Single Action System

The double action was very difficult for him to gain proficiency much less master. I recommended he upgrade to a single action style weapon. Just for the record, if it has one type of trigger action then I call this system a single action system. If it has two, then I call it double action system. Sure, there are all sorts of variants and different definitions, but to keep it simple if the weight/pull of the trigger changes, then it is a double action for the purposes of this article. Here is a piece with a bit more details for those who want to learn more or sharpshoot me.

Trigger Management Mastery

I think most folks with a modest amount of training and experts will agree that to be a consistent marksman trigger management is probably the most difficult task to master. I have seen students who can quickly master many of the essential skills, but struggle to develop a modicum of consistency with their trigger management. By the way, trigger management is the collection of trigger finger placement, trigger location and trigger movement. The first two are easy enough to teach and there is no preset formula that will work for everyone. Because there are so many variables, type of firearm, gender, hand size & strength to name a few, it is best to individualize the student’s requirements. However, trigger movement is pretty much the same across the board. You have to move the trigger straight to rear, past the point of ignition disturbing the sights as minimally as possible.

The Grand Illusion

You do that and assuming you have proper sight management for the shot required and you will hit the target. It really is that simple. Once you have put in the time, talent and treasure to master one trigger action system we compound the issue by giving you TWO. The traditional double action will start out with the hammer forward. It must be moved smoothly straight to the rear with minimal sight disruption. The movement is much longer than single action systems and can have excessive forced applied to compensate. After the first shot is fired, and until decocked to double action all subsequent rounds will be single action. One would think things would be easy from here…not so much.

Make It Easy On Yourself

The problem a lot of folks overlook is to develop the power to smoothly move the trigger to the rear on double action requires their finger be placed in a specific position for maximum leverage. The same position often times is a poor placement for your single action shots. This results in poor trigger finger placement for most of the shots being fired. In return, this leads to poor trigger movement ultimately leading to an errant shot or miss. I recommend a single action system for a novice shooter so you avoid a steep learning curve.

Given the realities for most interested in personal protection they will not put in the same amount of practice as an expert shooter to master their skill so make it easy on yourself. Life is already hard enough.


5 thoughts on “Double Action, Double The Difficulty

      • JoshuaHaderach says:

        I realized I didn’t use very precise language in my first question, my apologies. I meant to ask if having a DA/SA handgun as outlined in Wikipedia and just cocking the hammer before pulling the trigger for the first time was a viable alternative since you would have to remember to do that anyway in a SA pistol. However, I do see that you very definitively suggest a SA style handgun as your preference for a novice shooter like myself. Sorry for any confusion again and thanks for a great blog and looking forward to training opportunities with your company when I can manage it.

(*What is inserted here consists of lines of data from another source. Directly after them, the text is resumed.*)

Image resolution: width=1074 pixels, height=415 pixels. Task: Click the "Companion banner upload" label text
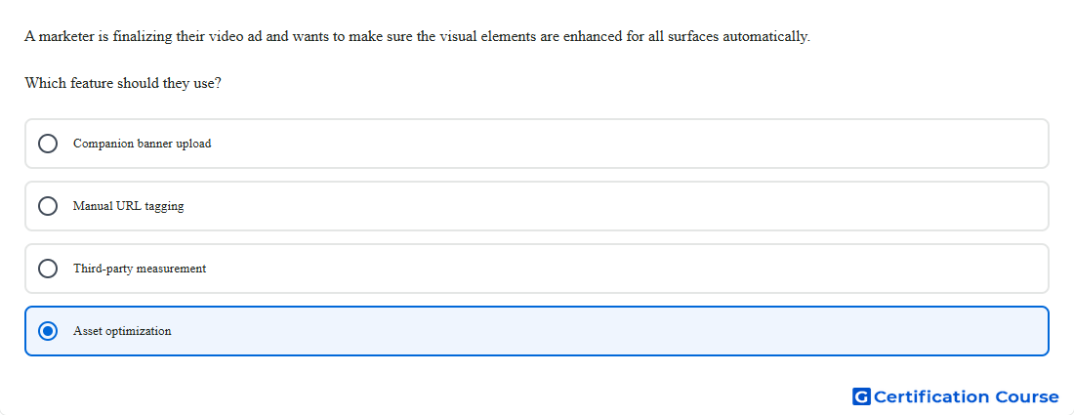tap(142, 144)
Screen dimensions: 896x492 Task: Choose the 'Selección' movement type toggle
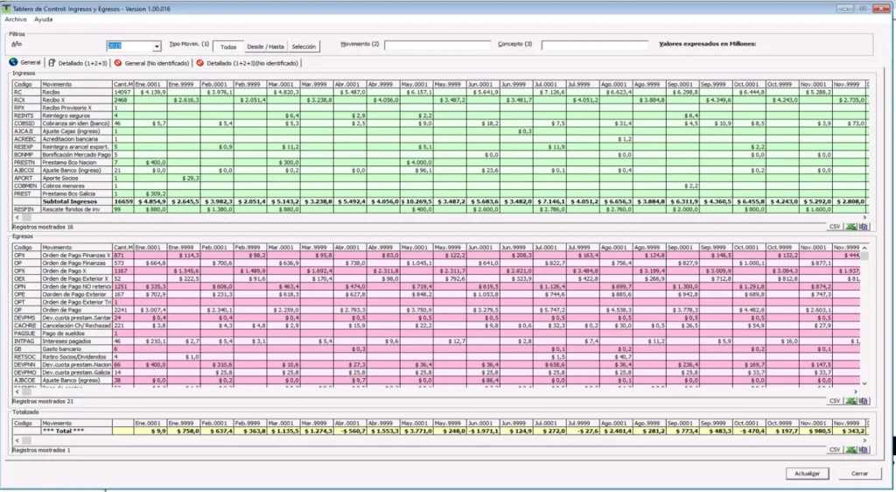tap(304, 46)
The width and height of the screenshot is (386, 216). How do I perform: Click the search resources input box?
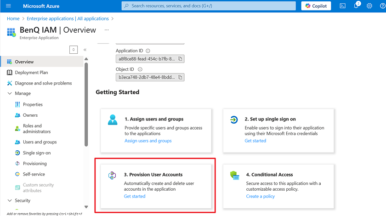[209, 6]
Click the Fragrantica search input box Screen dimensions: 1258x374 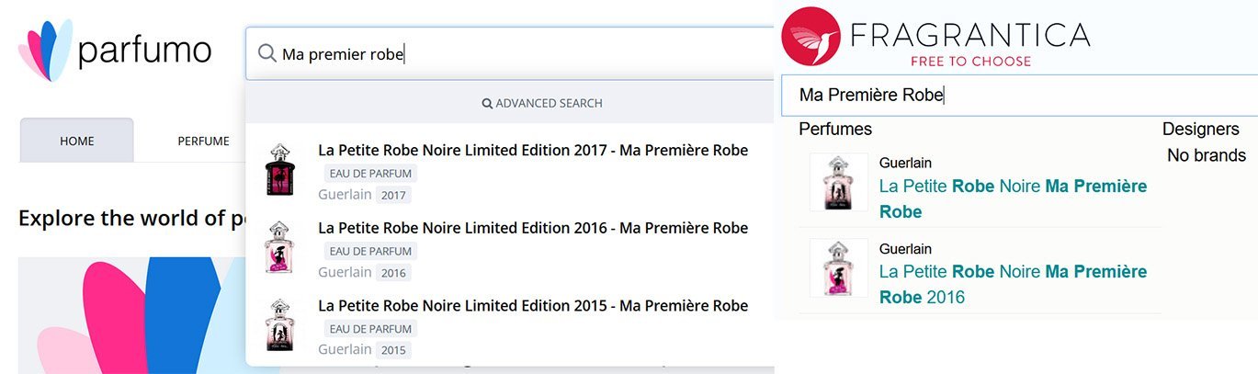pyautogui.click(x=1011, y=95)
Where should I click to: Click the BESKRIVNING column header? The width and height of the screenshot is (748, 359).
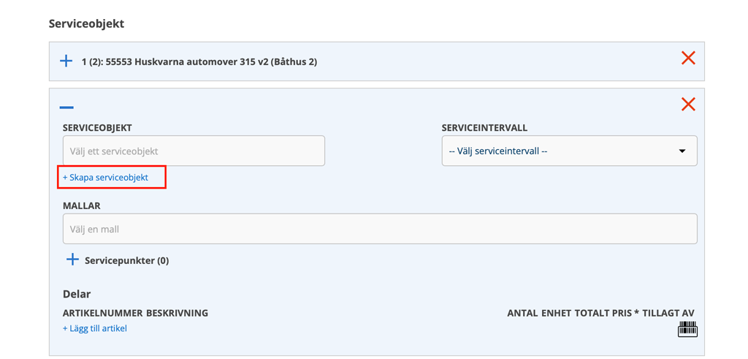point(178,313)
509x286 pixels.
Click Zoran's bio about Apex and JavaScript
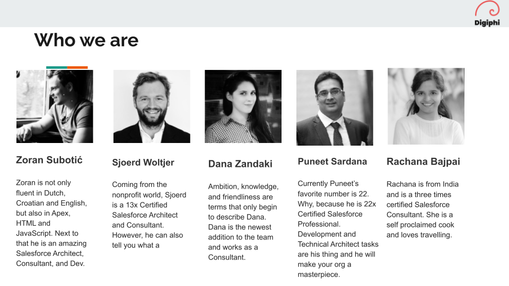(x=51, y=223)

        • Jeff Gonzales says:

          No problem Josh, I think we have some language issues. On a SA pistol you do not have to cock the hammer as it is already cocked and under spring tension. Practically, there is no way you will be able to draw and cock the pistol with any degree of reliability or speed. It is an effort in futility and to be avoided. Good luck.

          • JoshuaHaderach says:

            Oh, that makes a lot of sense. Thanks for taking the time to help me better understand the issue and which has helped me in narrowing my pistol selection criteria.